Go REST API service that manages evaluation workflows.

  • Versioned REST API (v1) with OpenAPI specification
  • Kubernetes Job orchestration and lifecycle management
  • Provider registry and benchmark discovery
  • MLflow experiment tracking integration
  • SQLite (local) or PostgreSQL (production) storage
  • Prometheus metrics and OpenTelemetry tracing

EvalHub SDK

Python SDK providing three packages:

evalhub.client - Submit evaluations:

from evalhub import SyncEvalHubClient
from evalhub.models.api import ModelConfig, BenchmarkConfig, JobSubmissionRequest

client = SyncEvalHubClient(base_url="http://localhost:8080")
job = client.jobs.submit(JobSubmissionRequest(
    model=ModelConfig(url="http://vllm:8000/v1", name="llama-3-8b"),
    benchmarks=[BenchmarkConfig(id="mmlu", provider_id="lm_evaluation_harness")]
))

evalhub.adapter - Build framework adapters:

from evalhub.adapter import FrameworkAdapter, JobSpec, JobResults, JobCallbacks

class MyAdapter(FrameworkAdapter):
    def run_benchmark_job(self, config: JobSpec, callbacks: JobCallbacks) -> JobResults:
        ...

evalhub.models - Shared data structures:

from evalhub.models.api import ModelConfig, BenchmarkConfig, EvaluationJob

EvalHub Contrib

Community-contributed framework adapters packaged as container images.

Adapter Image Purpose
LightEval quay.io/eval-hub/community-lighteval:latest Language model benchmarks
GuideLLM quay.io/eval-hub/community-guidellm:latest Performance benchmarking
MTEB quay.io/eval-hub/community-mteb:latest Embedding model evaluation

System Architecture

EvalHub system architecture

Data Flow

  1. Client submits evaluation via SDK or REST API
  2. Server creates Kubernetes Job with adapter container and sidecar
  3. ConfigMap mounted with JobSpec at /meta/job.json
  4. Adapter loads JobSpec, runs evaluation, reports progress via callbacks
  5. Sidecar forwards events to the server via POST /api/v1/evaluations/jobs/{id}/events
  6. Adapter persists artifacts to OCI registry and logs metrics to MLflow
  7. Server stores results in PostgreSQL, returns status to client

Core Concepts

Providers

Evaluation providers represent frameworks. Each provider has a set of benchmarks and a container image that runs evaluations.

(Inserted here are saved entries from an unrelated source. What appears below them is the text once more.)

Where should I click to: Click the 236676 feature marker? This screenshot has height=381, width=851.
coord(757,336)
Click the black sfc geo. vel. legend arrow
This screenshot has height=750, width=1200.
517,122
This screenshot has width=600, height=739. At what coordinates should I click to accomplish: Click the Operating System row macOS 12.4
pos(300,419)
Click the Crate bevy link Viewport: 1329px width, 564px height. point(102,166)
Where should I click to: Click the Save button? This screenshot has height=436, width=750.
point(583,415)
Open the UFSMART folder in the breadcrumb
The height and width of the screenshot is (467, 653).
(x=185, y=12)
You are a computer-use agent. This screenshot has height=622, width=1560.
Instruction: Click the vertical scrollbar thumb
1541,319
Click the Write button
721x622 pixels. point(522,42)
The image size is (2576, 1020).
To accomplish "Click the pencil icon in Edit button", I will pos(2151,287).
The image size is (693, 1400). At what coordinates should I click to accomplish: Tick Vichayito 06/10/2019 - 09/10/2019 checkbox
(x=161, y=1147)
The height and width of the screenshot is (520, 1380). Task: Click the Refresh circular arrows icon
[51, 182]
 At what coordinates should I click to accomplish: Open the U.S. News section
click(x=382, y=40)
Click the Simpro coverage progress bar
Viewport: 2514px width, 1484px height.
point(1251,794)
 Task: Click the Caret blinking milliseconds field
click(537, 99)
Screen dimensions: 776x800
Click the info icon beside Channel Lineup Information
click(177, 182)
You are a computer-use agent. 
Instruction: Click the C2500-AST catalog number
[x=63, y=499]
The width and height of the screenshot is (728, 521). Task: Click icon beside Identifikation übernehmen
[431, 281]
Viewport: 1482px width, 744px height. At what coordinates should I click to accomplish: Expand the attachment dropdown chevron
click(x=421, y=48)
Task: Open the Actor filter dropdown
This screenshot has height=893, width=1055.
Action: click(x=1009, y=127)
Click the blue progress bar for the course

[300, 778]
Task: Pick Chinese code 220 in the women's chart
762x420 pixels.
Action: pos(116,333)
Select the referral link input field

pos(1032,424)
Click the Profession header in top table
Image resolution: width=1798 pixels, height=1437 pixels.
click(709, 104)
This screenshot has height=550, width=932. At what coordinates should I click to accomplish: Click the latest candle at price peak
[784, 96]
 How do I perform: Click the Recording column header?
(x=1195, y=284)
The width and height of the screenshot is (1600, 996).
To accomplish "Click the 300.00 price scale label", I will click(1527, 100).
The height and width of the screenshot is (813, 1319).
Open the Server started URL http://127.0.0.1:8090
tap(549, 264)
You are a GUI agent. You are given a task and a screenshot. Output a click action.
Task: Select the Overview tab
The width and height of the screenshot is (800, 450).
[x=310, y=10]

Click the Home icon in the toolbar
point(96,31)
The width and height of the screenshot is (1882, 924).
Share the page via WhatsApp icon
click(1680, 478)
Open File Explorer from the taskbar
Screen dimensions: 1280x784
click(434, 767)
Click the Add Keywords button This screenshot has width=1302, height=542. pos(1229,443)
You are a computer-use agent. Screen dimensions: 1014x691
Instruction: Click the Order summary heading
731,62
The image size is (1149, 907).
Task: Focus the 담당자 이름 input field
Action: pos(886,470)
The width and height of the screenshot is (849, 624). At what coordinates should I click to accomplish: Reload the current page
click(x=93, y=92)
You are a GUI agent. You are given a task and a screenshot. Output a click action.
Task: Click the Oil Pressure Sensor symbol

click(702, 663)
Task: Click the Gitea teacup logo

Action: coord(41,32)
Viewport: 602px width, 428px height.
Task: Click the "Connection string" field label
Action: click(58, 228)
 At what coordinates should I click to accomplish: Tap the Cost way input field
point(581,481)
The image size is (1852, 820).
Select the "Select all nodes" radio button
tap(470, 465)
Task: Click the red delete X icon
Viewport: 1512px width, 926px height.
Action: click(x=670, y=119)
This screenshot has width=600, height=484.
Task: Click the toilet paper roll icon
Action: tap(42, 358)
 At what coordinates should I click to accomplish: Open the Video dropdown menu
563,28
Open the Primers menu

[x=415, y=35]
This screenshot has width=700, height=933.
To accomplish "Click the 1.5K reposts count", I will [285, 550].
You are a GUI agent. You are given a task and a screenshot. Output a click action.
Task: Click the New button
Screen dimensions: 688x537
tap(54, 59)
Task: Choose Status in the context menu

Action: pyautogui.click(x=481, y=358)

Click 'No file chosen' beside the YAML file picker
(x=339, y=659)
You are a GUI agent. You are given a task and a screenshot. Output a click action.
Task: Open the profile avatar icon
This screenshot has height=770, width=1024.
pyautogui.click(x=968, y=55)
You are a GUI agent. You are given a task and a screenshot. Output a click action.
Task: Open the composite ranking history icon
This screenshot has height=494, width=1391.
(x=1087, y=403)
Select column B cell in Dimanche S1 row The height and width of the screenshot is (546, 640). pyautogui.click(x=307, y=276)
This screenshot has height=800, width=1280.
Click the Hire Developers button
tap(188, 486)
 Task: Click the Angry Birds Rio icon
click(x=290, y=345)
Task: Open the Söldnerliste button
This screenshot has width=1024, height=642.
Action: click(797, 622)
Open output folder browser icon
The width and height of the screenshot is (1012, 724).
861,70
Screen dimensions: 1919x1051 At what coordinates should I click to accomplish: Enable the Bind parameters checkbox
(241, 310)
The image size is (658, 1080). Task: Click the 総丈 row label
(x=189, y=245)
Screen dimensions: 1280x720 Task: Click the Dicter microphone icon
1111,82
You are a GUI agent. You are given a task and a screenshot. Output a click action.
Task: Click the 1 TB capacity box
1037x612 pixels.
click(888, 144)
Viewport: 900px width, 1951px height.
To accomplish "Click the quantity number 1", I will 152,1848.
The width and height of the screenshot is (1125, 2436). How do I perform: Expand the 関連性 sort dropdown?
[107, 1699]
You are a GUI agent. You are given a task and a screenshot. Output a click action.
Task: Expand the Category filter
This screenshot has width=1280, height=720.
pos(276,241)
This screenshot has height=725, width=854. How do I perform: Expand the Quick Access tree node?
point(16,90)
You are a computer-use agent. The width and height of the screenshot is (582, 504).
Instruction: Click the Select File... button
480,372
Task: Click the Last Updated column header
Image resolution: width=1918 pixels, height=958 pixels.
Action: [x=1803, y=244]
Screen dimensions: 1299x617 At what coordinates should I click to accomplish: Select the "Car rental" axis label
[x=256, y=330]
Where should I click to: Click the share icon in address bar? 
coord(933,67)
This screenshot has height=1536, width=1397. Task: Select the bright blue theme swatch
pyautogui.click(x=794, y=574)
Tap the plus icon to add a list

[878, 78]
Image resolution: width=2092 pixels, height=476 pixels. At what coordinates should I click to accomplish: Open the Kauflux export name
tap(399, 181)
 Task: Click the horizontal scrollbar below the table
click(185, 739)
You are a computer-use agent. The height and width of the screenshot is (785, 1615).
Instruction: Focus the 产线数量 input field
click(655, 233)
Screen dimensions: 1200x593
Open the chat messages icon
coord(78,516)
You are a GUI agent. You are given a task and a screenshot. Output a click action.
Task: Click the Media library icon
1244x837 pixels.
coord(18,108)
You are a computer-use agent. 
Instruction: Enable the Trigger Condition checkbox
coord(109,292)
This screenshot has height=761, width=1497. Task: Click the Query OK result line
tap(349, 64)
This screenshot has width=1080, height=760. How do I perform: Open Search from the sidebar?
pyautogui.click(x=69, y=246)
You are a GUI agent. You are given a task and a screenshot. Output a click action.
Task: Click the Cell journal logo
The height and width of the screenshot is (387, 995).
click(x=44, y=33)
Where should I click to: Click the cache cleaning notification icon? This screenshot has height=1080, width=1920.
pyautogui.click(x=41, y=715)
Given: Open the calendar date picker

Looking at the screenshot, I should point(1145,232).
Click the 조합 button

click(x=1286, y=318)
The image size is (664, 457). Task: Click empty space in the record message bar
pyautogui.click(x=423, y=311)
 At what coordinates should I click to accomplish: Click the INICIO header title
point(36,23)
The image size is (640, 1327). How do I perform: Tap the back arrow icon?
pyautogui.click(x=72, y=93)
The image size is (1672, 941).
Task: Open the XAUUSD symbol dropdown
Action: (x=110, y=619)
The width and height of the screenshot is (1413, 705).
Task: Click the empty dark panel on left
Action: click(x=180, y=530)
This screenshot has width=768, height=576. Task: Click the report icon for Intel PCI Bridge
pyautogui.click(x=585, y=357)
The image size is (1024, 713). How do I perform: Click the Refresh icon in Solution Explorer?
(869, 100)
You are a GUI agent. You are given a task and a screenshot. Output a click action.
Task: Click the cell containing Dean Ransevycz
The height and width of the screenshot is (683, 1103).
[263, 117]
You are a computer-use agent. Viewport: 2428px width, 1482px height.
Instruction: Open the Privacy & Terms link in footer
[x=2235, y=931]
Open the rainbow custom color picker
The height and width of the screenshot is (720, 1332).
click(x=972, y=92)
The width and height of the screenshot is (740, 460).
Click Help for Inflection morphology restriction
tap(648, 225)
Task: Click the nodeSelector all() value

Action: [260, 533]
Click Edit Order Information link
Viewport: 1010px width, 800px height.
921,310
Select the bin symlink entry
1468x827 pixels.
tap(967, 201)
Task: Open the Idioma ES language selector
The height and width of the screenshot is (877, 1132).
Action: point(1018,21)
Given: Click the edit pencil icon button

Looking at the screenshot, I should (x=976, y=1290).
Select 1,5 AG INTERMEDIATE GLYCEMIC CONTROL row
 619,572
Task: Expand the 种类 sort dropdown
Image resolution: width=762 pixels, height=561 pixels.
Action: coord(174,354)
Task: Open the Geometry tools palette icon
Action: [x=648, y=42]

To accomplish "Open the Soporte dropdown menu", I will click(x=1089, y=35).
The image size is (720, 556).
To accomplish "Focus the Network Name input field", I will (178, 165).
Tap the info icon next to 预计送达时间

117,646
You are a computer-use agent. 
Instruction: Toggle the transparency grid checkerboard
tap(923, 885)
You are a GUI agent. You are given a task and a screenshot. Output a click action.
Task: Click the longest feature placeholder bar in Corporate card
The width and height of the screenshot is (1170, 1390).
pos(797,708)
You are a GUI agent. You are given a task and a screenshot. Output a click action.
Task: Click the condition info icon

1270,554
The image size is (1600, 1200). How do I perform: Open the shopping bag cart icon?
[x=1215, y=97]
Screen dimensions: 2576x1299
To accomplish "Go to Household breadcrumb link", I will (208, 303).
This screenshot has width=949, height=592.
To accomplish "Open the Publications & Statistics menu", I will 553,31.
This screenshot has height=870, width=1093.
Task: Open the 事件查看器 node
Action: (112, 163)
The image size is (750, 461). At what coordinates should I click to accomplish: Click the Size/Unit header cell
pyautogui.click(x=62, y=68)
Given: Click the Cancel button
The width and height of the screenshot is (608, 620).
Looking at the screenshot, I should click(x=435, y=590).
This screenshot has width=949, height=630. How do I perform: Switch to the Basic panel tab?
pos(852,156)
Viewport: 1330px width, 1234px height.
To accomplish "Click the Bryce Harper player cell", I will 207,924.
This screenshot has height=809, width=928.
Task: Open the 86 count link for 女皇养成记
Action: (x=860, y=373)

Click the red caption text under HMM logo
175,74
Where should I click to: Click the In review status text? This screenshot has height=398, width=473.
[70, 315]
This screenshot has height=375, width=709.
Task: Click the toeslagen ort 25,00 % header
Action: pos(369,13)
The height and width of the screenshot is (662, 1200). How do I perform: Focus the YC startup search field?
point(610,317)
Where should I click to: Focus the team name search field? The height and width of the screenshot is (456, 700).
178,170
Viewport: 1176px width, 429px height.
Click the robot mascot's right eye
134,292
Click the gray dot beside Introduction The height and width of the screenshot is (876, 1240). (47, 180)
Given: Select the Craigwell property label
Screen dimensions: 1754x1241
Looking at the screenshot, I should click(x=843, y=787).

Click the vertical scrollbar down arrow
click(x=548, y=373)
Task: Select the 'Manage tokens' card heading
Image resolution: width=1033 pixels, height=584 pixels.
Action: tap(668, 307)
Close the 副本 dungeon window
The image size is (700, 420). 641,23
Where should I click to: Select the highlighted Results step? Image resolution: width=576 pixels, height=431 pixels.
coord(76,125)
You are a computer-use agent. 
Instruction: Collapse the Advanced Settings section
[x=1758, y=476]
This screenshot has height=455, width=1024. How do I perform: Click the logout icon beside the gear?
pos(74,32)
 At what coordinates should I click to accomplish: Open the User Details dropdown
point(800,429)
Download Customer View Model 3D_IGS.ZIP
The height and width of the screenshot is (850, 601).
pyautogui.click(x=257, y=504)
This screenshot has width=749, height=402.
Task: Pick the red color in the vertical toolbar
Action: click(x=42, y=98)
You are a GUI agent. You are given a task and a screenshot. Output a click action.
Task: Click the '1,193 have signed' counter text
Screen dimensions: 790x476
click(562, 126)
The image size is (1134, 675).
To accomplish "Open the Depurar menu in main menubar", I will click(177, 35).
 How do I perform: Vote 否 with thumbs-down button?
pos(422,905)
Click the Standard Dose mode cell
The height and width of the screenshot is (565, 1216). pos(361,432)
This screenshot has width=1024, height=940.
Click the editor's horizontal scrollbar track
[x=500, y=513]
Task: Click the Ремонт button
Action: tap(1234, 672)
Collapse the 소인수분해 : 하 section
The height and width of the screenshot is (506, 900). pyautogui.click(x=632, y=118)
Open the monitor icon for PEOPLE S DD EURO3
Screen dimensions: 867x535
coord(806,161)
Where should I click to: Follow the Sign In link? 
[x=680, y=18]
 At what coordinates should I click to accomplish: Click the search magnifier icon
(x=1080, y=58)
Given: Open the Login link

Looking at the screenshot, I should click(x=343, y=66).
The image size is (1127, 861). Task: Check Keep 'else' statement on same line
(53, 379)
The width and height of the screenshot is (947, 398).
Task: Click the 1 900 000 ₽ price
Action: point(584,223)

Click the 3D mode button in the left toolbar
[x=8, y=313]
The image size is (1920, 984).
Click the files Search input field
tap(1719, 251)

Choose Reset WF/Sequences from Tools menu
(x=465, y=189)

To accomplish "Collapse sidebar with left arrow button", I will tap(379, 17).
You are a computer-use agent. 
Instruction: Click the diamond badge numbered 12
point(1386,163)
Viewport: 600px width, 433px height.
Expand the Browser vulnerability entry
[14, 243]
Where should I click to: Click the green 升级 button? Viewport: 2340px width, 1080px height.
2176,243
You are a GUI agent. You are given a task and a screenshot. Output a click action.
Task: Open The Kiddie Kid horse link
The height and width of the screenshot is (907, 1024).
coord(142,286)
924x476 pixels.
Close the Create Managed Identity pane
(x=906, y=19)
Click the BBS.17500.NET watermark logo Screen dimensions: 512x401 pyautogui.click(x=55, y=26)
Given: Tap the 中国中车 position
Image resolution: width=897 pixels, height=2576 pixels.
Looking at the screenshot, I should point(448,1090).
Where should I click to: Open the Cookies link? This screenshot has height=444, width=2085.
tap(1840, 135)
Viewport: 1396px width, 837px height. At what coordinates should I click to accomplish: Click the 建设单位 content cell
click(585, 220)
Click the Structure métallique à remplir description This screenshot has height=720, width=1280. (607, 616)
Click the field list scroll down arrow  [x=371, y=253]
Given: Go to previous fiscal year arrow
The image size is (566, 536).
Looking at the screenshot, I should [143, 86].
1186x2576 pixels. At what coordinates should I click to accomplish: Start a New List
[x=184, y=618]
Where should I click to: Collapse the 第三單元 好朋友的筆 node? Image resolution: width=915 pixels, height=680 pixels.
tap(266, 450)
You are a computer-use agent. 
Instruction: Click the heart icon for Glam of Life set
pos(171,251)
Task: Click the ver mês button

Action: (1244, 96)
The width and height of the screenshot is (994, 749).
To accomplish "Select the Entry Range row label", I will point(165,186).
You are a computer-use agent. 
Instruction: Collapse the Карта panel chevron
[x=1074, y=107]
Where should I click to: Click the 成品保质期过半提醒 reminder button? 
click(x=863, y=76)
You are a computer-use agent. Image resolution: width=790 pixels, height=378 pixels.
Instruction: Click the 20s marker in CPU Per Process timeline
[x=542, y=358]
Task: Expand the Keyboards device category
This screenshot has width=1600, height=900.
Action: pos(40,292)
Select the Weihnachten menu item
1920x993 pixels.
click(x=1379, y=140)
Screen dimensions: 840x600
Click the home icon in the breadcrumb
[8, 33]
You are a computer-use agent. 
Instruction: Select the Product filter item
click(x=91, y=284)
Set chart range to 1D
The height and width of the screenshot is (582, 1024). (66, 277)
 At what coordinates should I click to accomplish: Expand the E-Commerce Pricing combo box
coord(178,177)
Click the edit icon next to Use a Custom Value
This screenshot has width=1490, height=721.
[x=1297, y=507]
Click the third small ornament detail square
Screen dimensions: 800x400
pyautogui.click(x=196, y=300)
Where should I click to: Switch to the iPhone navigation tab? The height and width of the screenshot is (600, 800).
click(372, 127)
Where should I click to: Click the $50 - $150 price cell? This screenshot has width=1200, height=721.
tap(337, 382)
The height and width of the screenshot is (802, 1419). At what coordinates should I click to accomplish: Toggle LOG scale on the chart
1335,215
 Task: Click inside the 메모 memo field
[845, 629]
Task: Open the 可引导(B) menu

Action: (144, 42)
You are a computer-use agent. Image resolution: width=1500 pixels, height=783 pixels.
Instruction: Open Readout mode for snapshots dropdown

Built-in providers: lm_evaluation_harness, garak, guidellm, lighteval. Custom providers can be registered via YAML configuration or the REST API.

Benchmarks

Benchmarks are specific evaluation tasks within a provider. Examples: mmlu (lm_evaluation_harness), hellaswag (lighteval), sweep (guidellm).

Collections

Curated sets of benchmarks with weighted scoring, enabling domain-specific evaluation with a single API call.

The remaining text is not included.